The Trump administration had stepped up its resistance to the bipartisan immigration amendment overnight, with the Department of Homeland Security releasing a harsh comment blasting it as “an egregious violation of” the president’s four-part framework that would create “mass amnesty.”
Graham, a supporter of the bipartisan proposal, slammed DHS on Thursday for “acting less like a partner and more like an adversary.”
“Instead of offering thoughts and advice — or even constructive criticism — they are acting more like a political organization intent on poisoning the well,” Graham said in a statement.
A DHS official said that according to internal analyses, the bill could actually give a pathway to citizenship for more than 3 million young immigrants.

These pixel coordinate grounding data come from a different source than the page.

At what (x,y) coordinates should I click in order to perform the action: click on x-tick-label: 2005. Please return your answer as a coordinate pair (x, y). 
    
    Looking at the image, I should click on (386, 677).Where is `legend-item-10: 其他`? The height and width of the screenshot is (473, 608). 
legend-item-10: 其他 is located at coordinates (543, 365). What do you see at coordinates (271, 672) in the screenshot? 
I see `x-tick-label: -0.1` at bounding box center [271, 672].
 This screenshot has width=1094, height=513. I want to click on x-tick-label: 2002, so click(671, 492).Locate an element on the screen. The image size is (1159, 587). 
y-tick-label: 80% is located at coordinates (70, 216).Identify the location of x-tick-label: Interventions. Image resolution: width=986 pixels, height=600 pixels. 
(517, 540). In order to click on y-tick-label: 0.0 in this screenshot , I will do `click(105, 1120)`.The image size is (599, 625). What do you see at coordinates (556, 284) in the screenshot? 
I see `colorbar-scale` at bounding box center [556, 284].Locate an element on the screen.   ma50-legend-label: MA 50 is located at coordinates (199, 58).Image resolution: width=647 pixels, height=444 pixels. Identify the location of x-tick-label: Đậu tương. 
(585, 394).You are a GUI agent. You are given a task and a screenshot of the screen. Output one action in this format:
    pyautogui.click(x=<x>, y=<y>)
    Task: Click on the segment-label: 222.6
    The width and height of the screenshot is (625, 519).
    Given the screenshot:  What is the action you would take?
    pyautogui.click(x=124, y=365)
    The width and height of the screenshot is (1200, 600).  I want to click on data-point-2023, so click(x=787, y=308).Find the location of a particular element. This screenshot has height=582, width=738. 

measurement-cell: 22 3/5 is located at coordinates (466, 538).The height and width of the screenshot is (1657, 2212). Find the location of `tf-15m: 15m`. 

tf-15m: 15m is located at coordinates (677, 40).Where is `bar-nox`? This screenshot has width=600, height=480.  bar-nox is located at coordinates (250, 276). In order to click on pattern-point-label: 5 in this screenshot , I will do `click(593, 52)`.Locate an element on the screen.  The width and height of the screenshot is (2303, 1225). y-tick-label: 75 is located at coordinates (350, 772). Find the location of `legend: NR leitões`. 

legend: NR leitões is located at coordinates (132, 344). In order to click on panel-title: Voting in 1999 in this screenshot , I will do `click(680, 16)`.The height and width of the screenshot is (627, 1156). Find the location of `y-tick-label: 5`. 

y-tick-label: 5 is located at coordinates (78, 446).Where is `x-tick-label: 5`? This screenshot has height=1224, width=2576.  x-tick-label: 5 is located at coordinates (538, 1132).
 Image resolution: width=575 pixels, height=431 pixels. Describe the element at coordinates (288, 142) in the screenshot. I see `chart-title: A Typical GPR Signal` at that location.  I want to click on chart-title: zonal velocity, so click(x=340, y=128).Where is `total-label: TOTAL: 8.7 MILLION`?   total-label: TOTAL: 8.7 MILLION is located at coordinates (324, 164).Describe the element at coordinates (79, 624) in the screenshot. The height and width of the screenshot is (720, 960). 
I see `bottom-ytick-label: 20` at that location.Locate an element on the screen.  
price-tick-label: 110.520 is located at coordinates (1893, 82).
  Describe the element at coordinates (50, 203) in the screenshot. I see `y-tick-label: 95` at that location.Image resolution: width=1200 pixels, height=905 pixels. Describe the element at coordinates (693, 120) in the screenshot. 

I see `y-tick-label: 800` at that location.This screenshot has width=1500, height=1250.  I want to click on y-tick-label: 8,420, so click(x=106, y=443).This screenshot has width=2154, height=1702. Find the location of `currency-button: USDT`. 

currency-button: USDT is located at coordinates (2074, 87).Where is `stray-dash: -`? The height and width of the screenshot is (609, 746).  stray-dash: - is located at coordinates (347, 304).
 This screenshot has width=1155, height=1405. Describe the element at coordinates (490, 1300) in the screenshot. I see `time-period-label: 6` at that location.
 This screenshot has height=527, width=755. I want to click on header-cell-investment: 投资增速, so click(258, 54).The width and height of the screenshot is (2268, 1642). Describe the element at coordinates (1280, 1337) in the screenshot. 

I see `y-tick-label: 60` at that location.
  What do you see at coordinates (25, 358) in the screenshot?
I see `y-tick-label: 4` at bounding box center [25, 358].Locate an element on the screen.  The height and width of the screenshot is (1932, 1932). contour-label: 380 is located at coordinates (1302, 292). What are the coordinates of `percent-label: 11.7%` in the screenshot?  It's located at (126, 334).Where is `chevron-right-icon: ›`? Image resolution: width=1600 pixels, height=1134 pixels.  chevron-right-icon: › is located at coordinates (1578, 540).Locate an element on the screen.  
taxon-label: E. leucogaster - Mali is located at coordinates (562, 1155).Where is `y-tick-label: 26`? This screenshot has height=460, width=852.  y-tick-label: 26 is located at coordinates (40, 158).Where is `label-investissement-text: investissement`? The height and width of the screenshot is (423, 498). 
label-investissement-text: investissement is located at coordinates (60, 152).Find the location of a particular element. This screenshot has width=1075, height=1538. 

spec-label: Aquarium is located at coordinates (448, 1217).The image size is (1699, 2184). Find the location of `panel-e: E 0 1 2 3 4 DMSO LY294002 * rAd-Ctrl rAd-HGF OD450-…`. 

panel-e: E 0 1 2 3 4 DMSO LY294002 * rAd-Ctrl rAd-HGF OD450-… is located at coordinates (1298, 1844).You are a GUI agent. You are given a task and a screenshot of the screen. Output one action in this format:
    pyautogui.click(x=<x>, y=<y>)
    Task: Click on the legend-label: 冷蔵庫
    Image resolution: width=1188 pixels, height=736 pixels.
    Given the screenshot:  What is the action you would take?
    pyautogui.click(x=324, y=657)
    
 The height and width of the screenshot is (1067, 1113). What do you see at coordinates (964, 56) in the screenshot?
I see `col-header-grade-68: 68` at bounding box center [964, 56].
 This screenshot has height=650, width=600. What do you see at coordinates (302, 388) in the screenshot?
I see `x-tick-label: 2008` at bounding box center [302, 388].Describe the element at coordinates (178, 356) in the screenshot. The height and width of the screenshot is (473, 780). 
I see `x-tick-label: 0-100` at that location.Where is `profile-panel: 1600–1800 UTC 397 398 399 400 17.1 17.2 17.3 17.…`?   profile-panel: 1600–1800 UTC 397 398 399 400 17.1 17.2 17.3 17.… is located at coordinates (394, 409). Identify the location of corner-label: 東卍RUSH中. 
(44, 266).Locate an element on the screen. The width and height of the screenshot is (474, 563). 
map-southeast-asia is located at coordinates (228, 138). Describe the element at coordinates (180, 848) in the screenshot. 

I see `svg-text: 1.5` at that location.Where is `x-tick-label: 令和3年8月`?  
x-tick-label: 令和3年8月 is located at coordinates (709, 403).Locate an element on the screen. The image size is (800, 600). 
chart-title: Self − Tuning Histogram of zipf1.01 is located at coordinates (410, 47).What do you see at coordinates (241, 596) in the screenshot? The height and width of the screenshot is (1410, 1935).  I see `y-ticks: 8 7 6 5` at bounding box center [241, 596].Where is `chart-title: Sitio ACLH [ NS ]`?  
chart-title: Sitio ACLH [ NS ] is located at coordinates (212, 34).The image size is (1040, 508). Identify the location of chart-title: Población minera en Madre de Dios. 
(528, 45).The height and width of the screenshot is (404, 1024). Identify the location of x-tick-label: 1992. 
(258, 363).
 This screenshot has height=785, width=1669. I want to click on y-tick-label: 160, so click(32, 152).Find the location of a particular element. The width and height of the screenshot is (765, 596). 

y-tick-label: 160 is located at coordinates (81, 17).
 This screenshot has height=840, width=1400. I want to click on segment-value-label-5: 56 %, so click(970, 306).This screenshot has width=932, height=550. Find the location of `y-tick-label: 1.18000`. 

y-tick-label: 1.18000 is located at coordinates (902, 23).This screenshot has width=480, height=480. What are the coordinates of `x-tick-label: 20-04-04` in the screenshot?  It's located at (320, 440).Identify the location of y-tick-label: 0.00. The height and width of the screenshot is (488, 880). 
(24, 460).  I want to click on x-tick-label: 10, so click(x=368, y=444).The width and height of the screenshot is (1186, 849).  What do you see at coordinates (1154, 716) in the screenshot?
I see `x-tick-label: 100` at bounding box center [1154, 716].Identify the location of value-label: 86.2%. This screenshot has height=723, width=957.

The White House has been telling Republican senators that it expects the Supreme Court to overturn the 9th U.S. Circuit Court of Appeals’ ruling extending protections for undocumented immigrants under the Obama-era Deferred Action for Childhood Arrivals program. The implication is that what is now an indefinite grace period would quickly disappear — and that Democrats would be without leverage and forced to accept more Republican demands in order to codify DACA.
The bipartisan plan also faced grumbling from liberal Democrats, who remained publicly undecided throughout the day on Thursday. After the minority met as a group to discuss its options late Wednesday, Senate Minority Whip Dick Durbin (D-Ill.) acknowledged that “we have a number of Democrats who do not like” key elements of the bipartisan group’s proposal.
Other Democrats “do not like limiting the opportunity for citizenship for Dreamer parents, and they’re unhappy with the wall” money, acknowledged Durbin, who has spent more than 15 years working toward a solution for the Dreamer population.
Still, only three Democrats ultimately voted against it: Sens. Martin Heinrich and Tom Udall of New Mexico, and Sen. Kamala Harris of California, all of whom cited the hefty infusion for Trump’s border wall in explaining their “no” votes.
Flake, a supporter of the bipartisan language, acknowledged the plan might still fall short even as Democratic leaders won over many of their skeptics. It “can get 60,” he told reporters Wednesday, but “I’m not sure it will.”
Matthew Nussbaum contributed to this report.